In order to more clearly illustrate the embodiments of the present invention or the technical solutions in the prior art, the drawings needed to be used in the description of the embodiments or the prior art will be briefly described below, it is obvious that the drawings in the following description are only some embodiments of the present invention, and for those skilled in the art, other drawings can be obtained according to the structures shown in the drawings without creative efforts.

Fig. 1 is a schematic structural diagram of an embodiment of an air conditioning system of the present invention;

fig. 2 is a schematic structural diagram of another embodiment of the air conditioning system of the present invention;

fig. 3 is a schematic structural diagram of another embodiment of the air conditioning system of the present invention;

fig. 4 is a schematic structural diagram of another embodiment of the air conditioning system of the present invention;

fig. 5 is a schematic structural diagram of another embodiment of the air conditioning system of the present invention.

The reference numbers illustrate:

reference numerals	Name (R)	Reference numerals	Name (R)	Reference numerals	Name (R)
						100	Outdoor unit	320	Suction tube	700	Throttle device
110	Four-way valve	400	Refrigerant circulation loop	800	Oil separator
						200	Indoor unit	500	Bypass pipeline	900	Gas-liquid separator
300	Compressor with a compressor housing having a plurality of compressor blades	510	Bypass pipe
						310	Discharge pipe	600	Control valve

The objects, features and advantages of the present invention will be further described with reference to the accompanying drawings.

Detailed Description

It should be noted that, if directional indications (such as upper, lower, left, right, front and rear … …) are involved in the embodiment of the present invention, the directional indications are only used to explain the relative position relationship between the components, the motion situation, etc. in a specific posture (as shown in the drawings), and if the specific posture is changed, the directional indications are changed accordingly.

In addition, if there is a description relating to "first", "second", etc. in the embodiments of the present invention, the description of "first", "second", etc. is for descriptive purposes only and is not to be construed as indicating or implying relative importance or implicitly indicating the number of technical features indicated. Thus, a feature defined as "first" or "second" may explicitly or implicitly include at least one such feature. In addition, the meaning of "and/or" appearing throughout is to include three juxtapositions, exemplified by "A and/or B" including either scheme A, or scheme B, or a scheme in which both A and B are satisfied.

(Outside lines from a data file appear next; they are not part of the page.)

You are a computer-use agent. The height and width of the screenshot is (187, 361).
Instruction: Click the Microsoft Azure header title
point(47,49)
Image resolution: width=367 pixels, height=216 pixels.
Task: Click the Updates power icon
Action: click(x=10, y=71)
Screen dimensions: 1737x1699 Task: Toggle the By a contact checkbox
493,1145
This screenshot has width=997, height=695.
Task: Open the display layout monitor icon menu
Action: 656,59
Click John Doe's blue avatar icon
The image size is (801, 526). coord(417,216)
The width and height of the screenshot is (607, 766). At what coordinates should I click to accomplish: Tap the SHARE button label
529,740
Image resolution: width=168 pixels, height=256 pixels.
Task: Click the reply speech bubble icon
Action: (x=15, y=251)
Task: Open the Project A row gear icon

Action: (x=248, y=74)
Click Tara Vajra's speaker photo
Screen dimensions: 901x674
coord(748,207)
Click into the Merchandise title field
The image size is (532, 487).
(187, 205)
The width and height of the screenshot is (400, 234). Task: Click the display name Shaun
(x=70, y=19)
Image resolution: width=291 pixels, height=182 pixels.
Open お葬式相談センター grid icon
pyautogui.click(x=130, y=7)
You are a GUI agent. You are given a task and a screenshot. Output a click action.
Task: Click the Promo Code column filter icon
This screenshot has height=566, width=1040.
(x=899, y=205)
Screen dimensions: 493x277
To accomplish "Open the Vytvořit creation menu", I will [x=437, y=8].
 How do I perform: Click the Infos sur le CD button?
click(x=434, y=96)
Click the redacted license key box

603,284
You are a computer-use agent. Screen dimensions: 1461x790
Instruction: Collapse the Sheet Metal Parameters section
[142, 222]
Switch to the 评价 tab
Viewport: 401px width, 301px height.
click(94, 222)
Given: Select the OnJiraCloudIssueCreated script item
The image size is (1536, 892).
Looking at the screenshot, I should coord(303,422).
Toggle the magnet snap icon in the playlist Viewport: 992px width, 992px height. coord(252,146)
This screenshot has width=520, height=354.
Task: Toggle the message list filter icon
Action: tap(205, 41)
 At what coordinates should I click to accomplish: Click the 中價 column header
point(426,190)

The utility model provides an air conditioning system.

In the embodiment of the present invention, as shown in fig. 1 to 5, this air conditioning system includes outdoor unit 100, indoor unit 200, compressor 300 and refrigerant circulation loop 400, the refrigerant outlet of compressor 300, outdoor unit 100, indoor unit 200, the refrigerant inlet of compressor 300 communicates in proper order through refrigerant circulation loop 400, wherein, air conditioning system still includes bypass pipeline 500 and concatenates control valve 600 and throttling arrangement 700 on bypass pipeline 500, bypass pipeline 500's one end communicates with compressor 300's refrigerant outlet, the other end communicates with compressor 300's refrigerant inlet.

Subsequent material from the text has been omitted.